Colón
Lunes 30 de Octubre de 2017

¿El vaso medio lleno o medio vacío?

Colón suma 13 puntos en la Superliga y se mantiene invicto. Sin embargo, sus triunfos fueron ante equipos de menor jerarquía y que están en las últimas posiciones, en tanto que no pudo con rivales de mayor valía.

El rendimiento de Colón en la Superliga permite realizar dos lecturas bien diferentes y que de todos modos una va de la mano de la otra. Si se señala la cuestión matemática no habrá discusión alguna, dado que el equipo suma 13 unidades, producto de tres triunfos y cuatro empates. Está invicto al igual que el líder Boca y también San Lorenzo y apenas recibió tres goles en siete fechas.

Hasta allí incuestionable lo realizado por Colón que se ubica en la 6ª posición de la tabla a ocho puntos del Xeneize que tiene puntaje perfecto, pero a solo dos del Ciclón que es el único escolta con 15 unidades.

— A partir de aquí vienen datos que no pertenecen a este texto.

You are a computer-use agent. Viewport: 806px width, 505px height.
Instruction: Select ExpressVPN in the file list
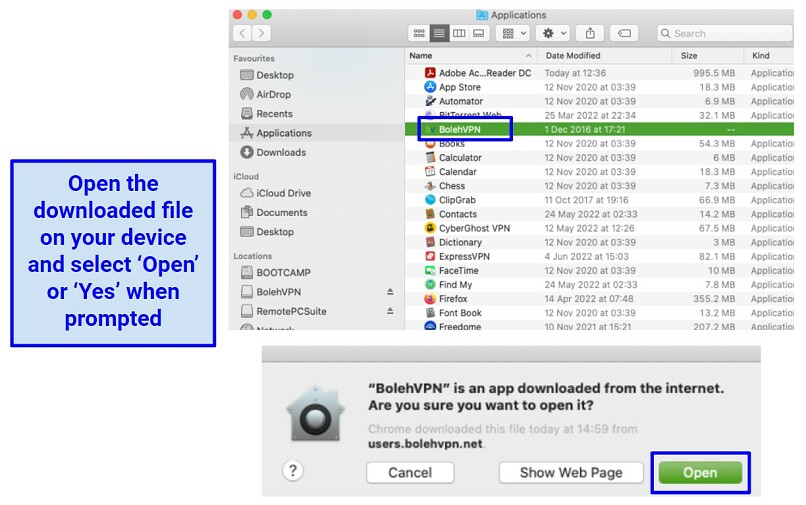(463, 256)
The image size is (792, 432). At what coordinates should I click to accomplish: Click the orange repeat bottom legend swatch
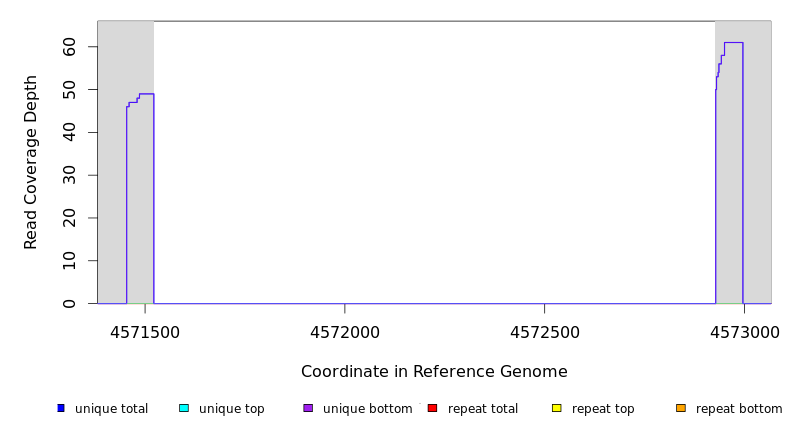point(681,408)
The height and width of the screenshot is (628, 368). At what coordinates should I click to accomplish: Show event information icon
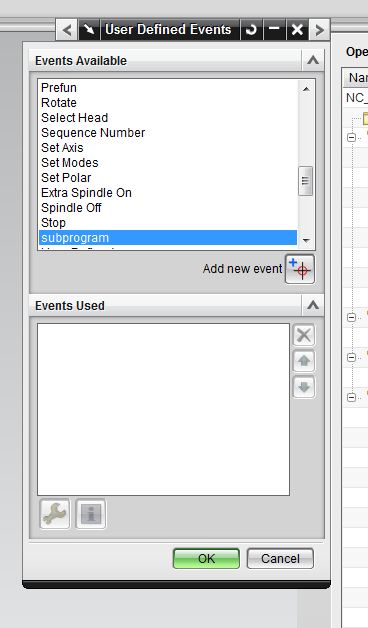[x=91, y=514]
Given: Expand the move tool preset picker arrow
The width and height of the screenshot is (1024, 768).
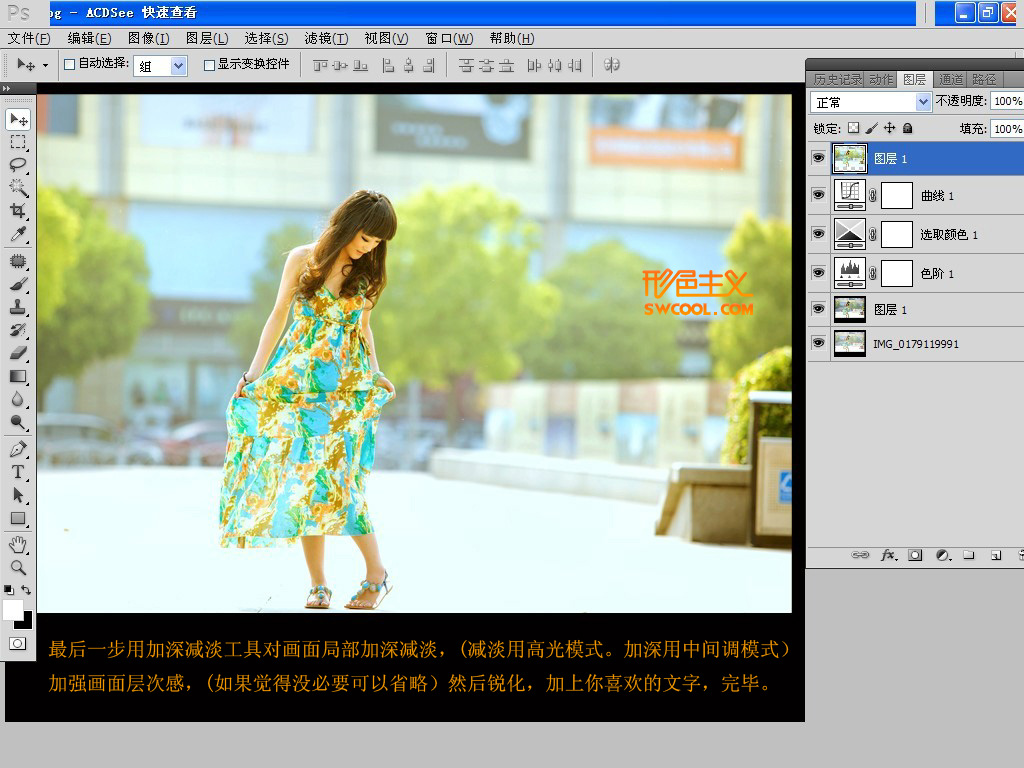Looking at the screenshot, I should pos(45,66).
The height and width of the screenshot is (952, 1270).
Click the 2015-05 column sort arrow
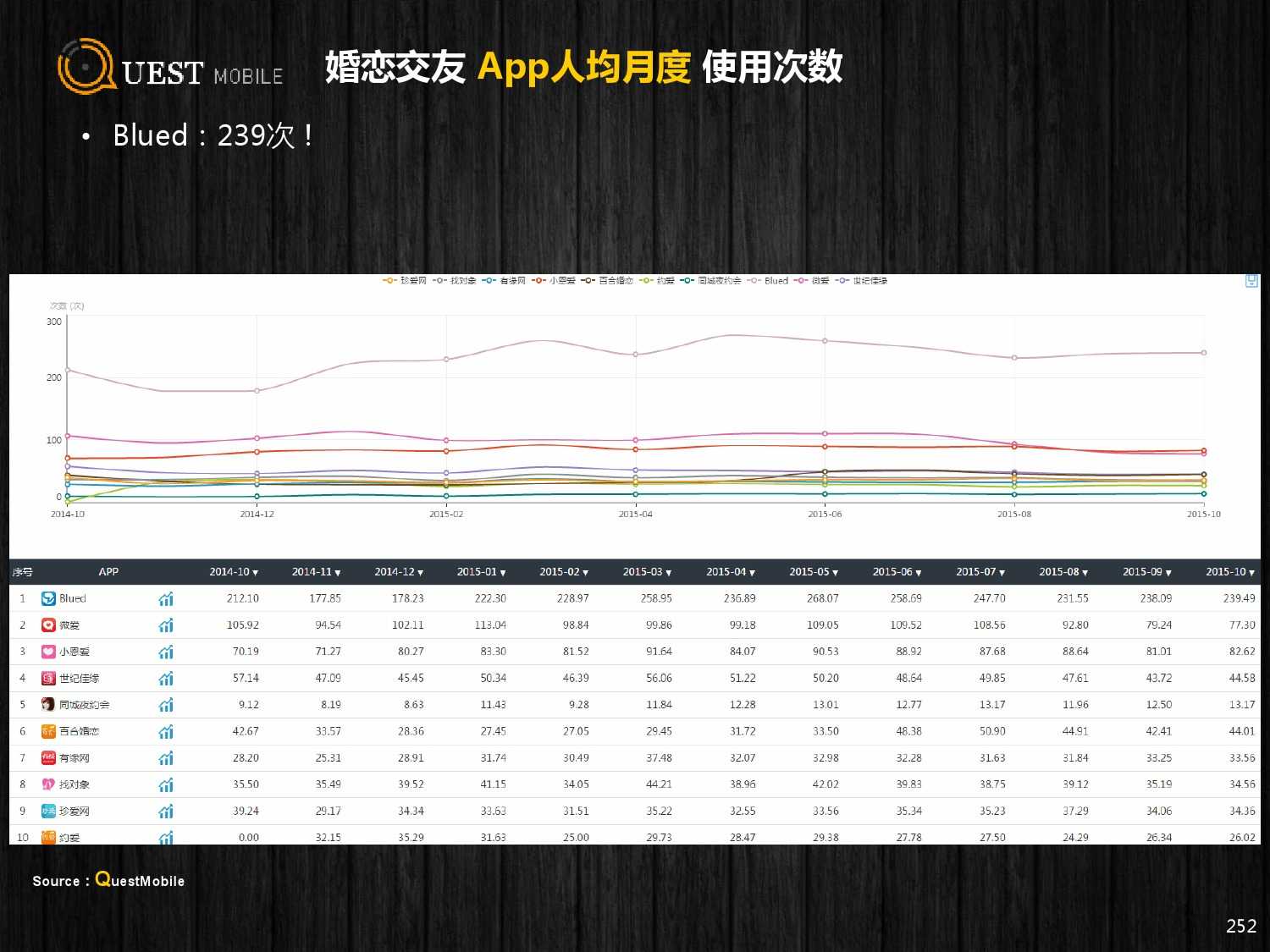[x=835, y=573]
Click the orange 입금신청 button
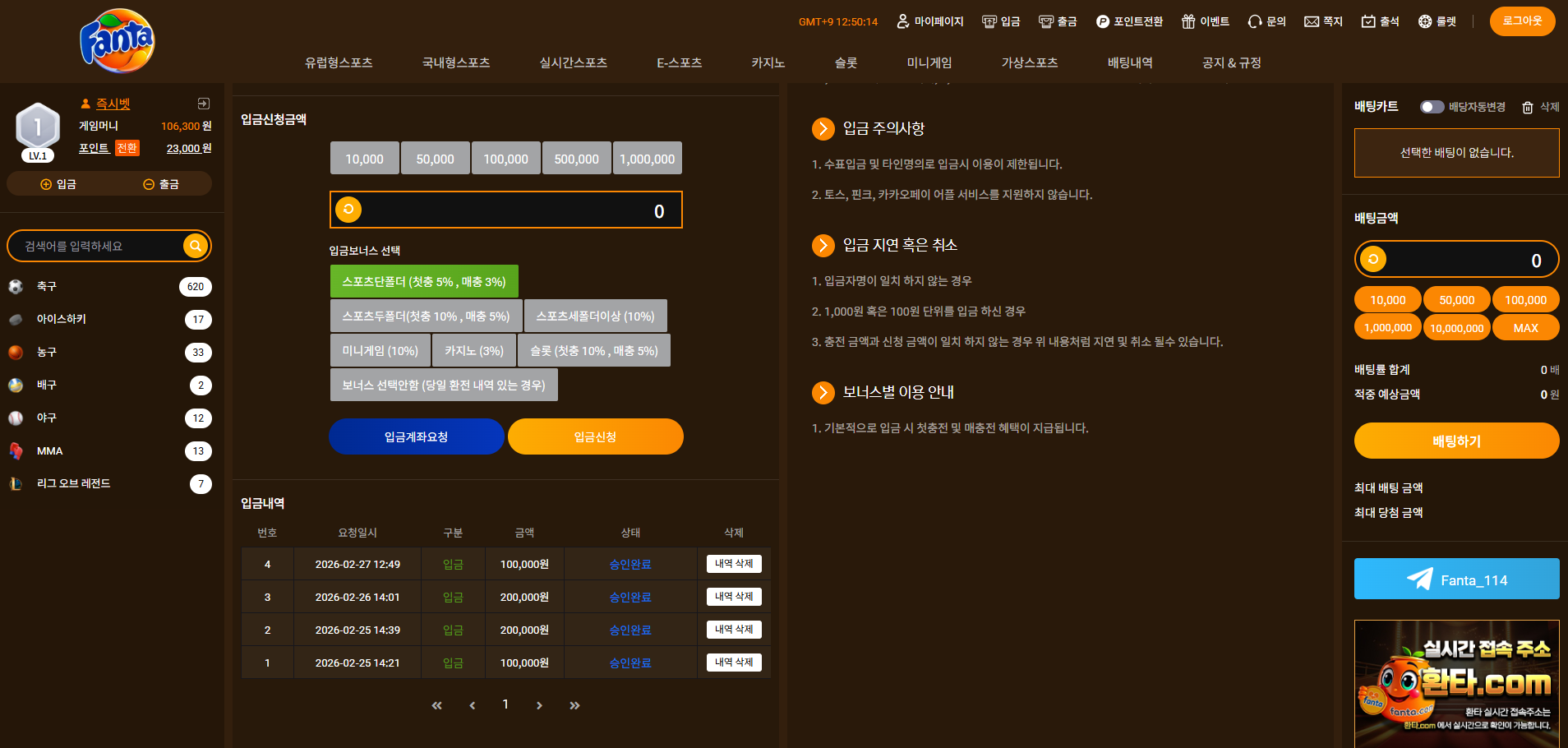This screenshot has width=1568, height=748. (595, 436)
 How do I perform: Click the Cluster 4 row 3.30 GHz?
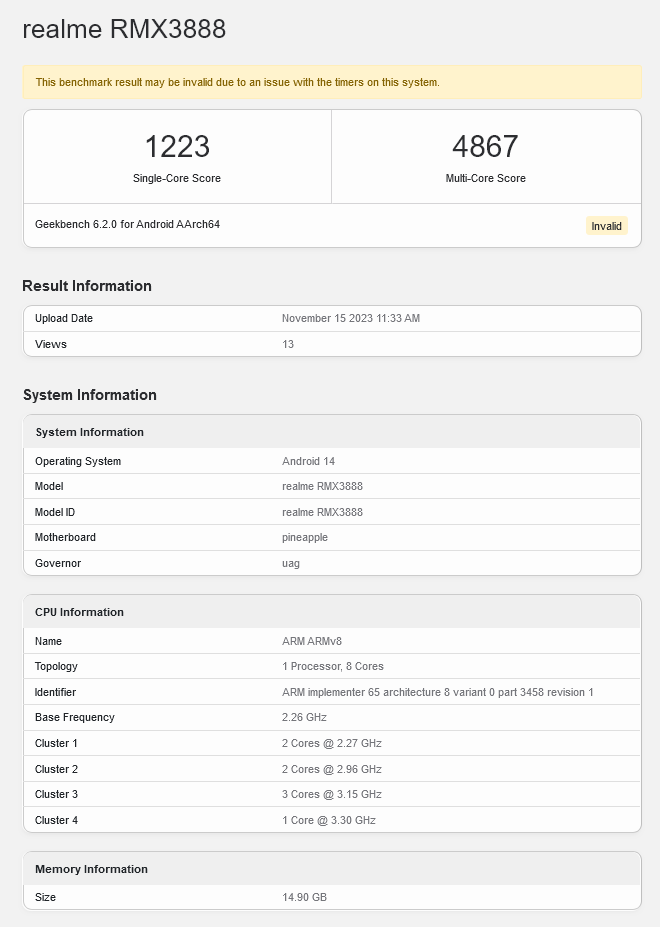tap(328, 820)
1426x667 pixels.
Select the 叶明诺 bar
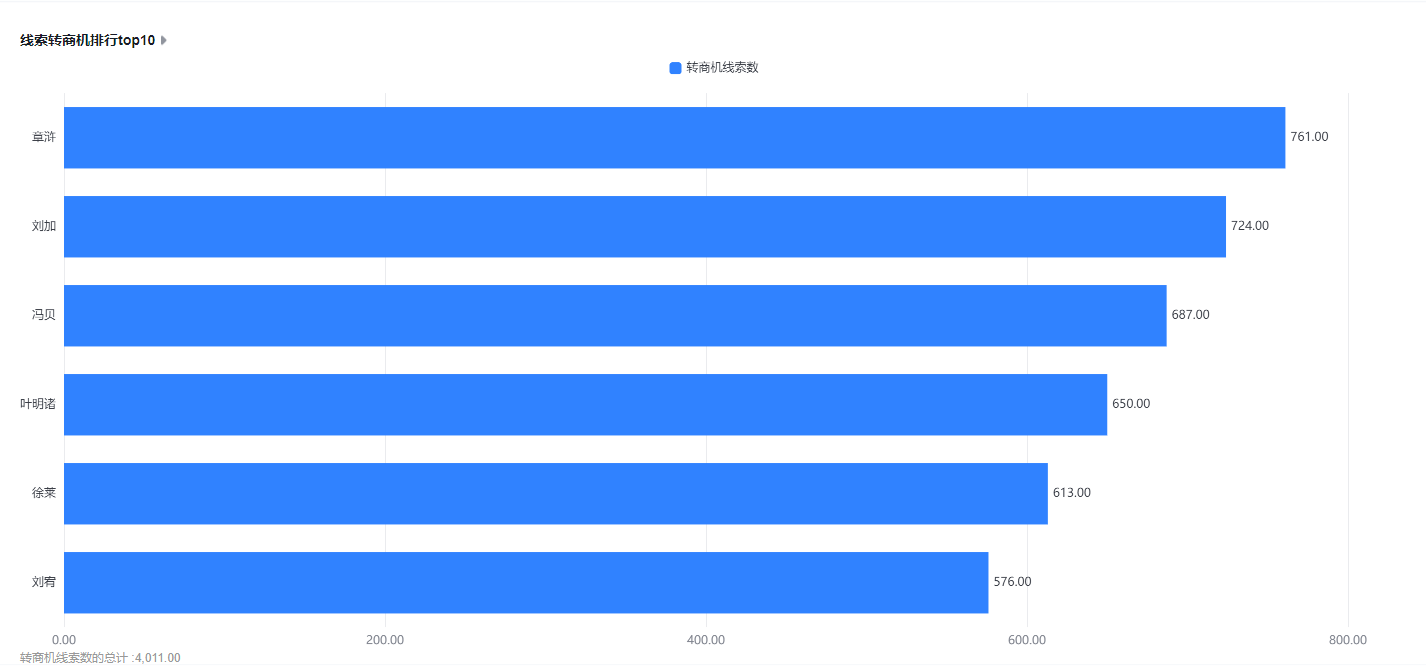[585, 404]
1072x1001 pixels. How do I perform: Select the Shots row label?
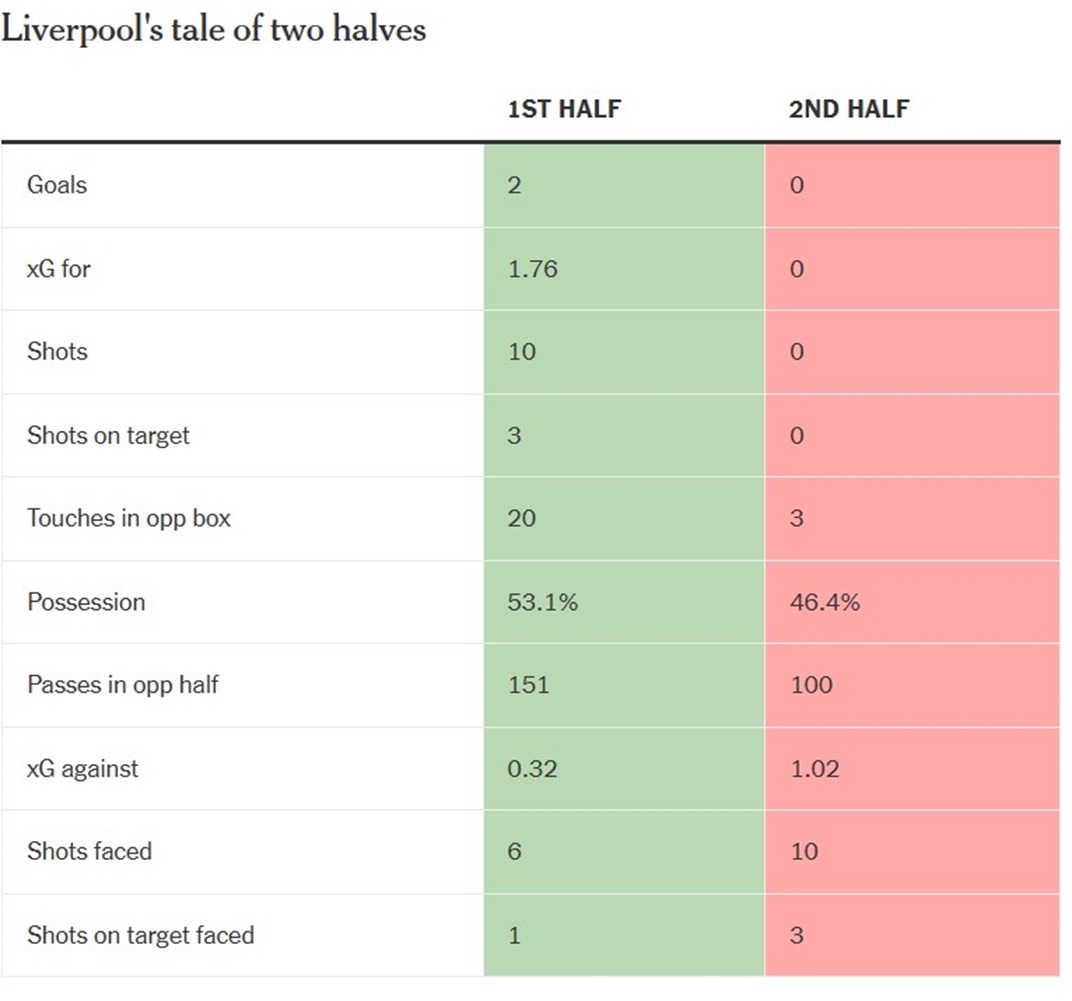click(57, 352)
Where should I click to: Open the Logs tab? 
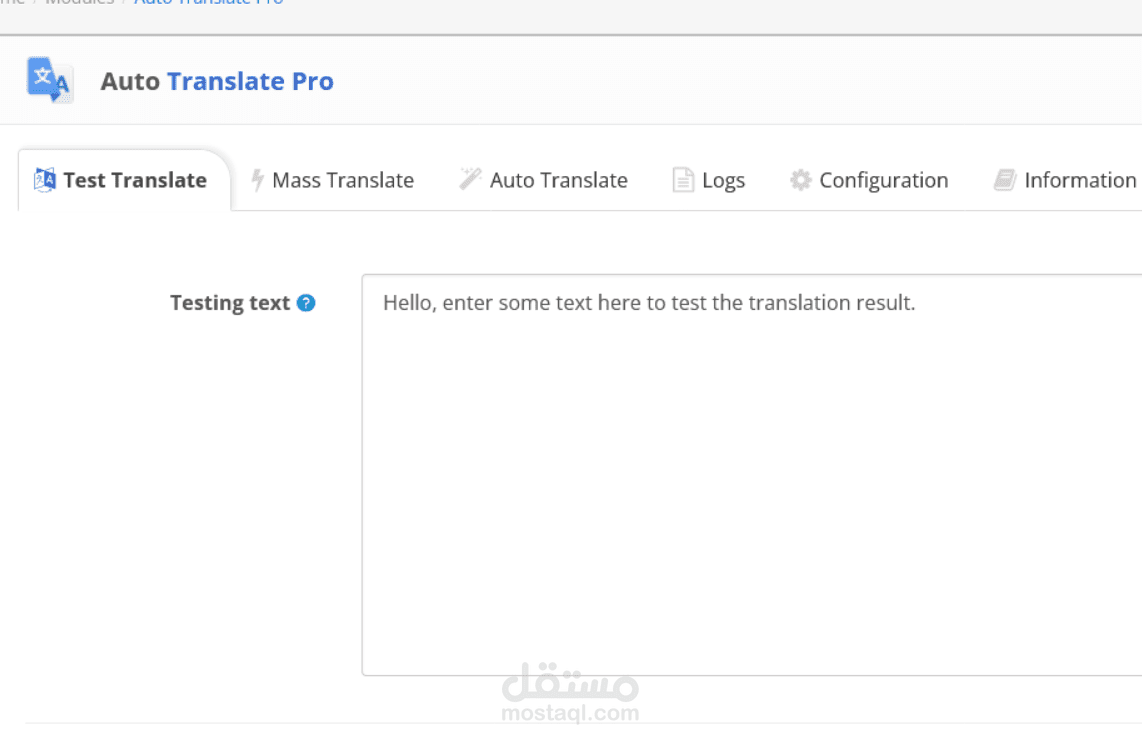pyautogui.click(x=709, y=180)
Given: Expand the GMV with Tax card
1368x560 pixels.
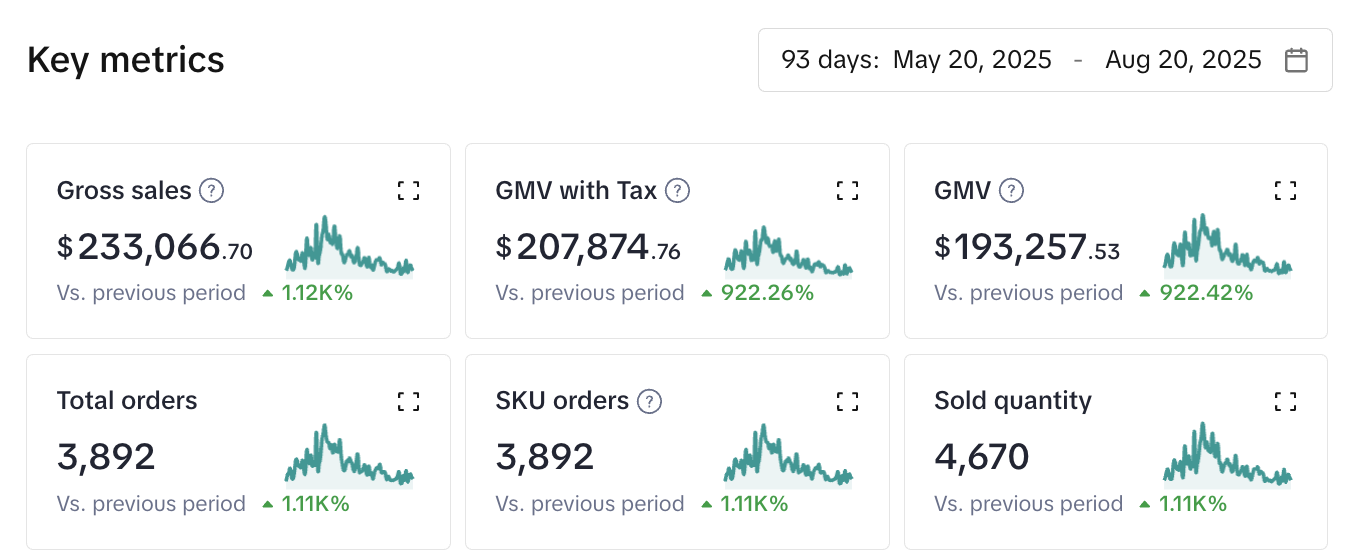Looking at the screenshot, I should [x=847, y=191].
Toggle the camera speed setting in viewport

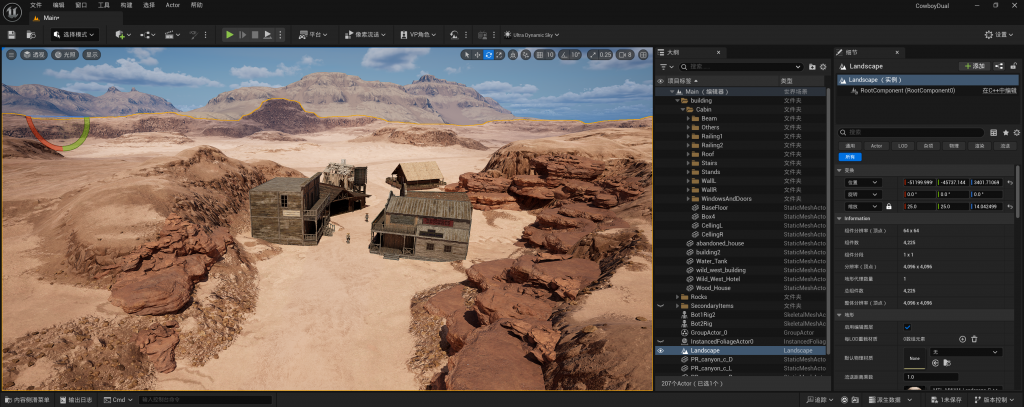point(626,55)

Y además ahora tiene la chance de jugar de local para continuar la racha positiva.

Sin embargo, si se analiza el contexto y los objetivos que se trazó el cuerpo técnico conducido por Eduardo Domínguez y los jugadores, habrá que mencionar que la deuda pendiente que aún tiene el plantel es la de ganar algunos partidos importantes. Como por ejemplo el del pasado viernes ante Banfield.

En estas siete fechas, los triunfos obtenidos fueron ante equipos que a priori son menos que Colón, como Arsenal que suma tres puntos (un triunfo y seis derrotas), Temperley que tiene cuatro (una victoria, un empate y cinco caídas) y Defensa y Justicia que acumula cinco unidades (un triunfo, dos empates y tres derrotas).


Mientras que no pudo ante adversarios de mayor jerarquía aunque en algunos casos la tabla así no lo indique como los casos de Estudiantes y Rosario Central (los dos en condición de local). Y rescató dos puntos en su visita al Nuevo Gasómetro (San Lorenzo) y al Florencio Sola (Banfield).

Es decir que ante adversarios de igual categoría o por allí superior, el Sabalero apenas rescató cuatro puntos sobre 12 en juego. Y esa sin dudas es la deuda que tiene este plantel. Por ello, una vez finalizado el encuentro ante el Taladro, el volante Matías Fritzler disparó: "Si queremos ser de los equipos que pelean arriba no podemos jugar un segundo tiempo así y en un partido tan importante".


El enojo del Polaco tenía que ver con la actitud que mostró Colón en la parte complementaria en donde tenía todo para liquidar el pleito, no lo hizo y terminó resignando dos puntos. Pero no fue el único que dejó traslucir su descontento ya que el propio técnico se expresó en ese sentido.

"Está claro que debemos seguir mejorando para ganar esos partidos que son importantes, para lo cual tenemos que manejar los tiempos del juego y con Banfield no lo hicimos. Perdimos dos puntos ya que teníamos todo para ganar y no lo hicimos", sentenció Domínguez.

Esa autocrítica es buena ya que el plantel no se conforma con ganar aquellos partidos que por lógica debe hacerlo, sino que pretende ser protagonista e imponerse ante rivales de una categoría más importante. Para ello deberá seguir progresando y no dejar pasar oportunidades.


Con equipos como Temperley, Defensa y Justicia y Arsenal a los cuales les ganó con claridad, se puede permitir ciertas distracciones, pero con otros rivales eso se paga caro resignando puntos como sucedió en la última fecha ante el Taladro.

En consecuencia, para terminar de ser protagonista y dar el salto de calidad, el Sabalero debe pisar fuerte ante equipos de mayor valía. Por el momento hizo la lógica de ganarle a los equipos más débiles que de todos modos es un mérito ya que en otros tiempos no lo hacía.

Pero también le falta ese plus como para sacar chapa ante adversarios más significativos. Obviamente que el balance es positivo y la balanza se inclina para el lado del haber. Pero lo bueno es que el plantel no se conforma con eso y de allí los dichos de Fritzler y Domínguez.

Es el puntapié inicial para hacer una autocrítica y entender que con lo hecho hasta aquí sirve para sumar, estar tranquilo con los promedios y en una posición cómoda. Pero que todavía falta si realmente se pretende ser protagonista.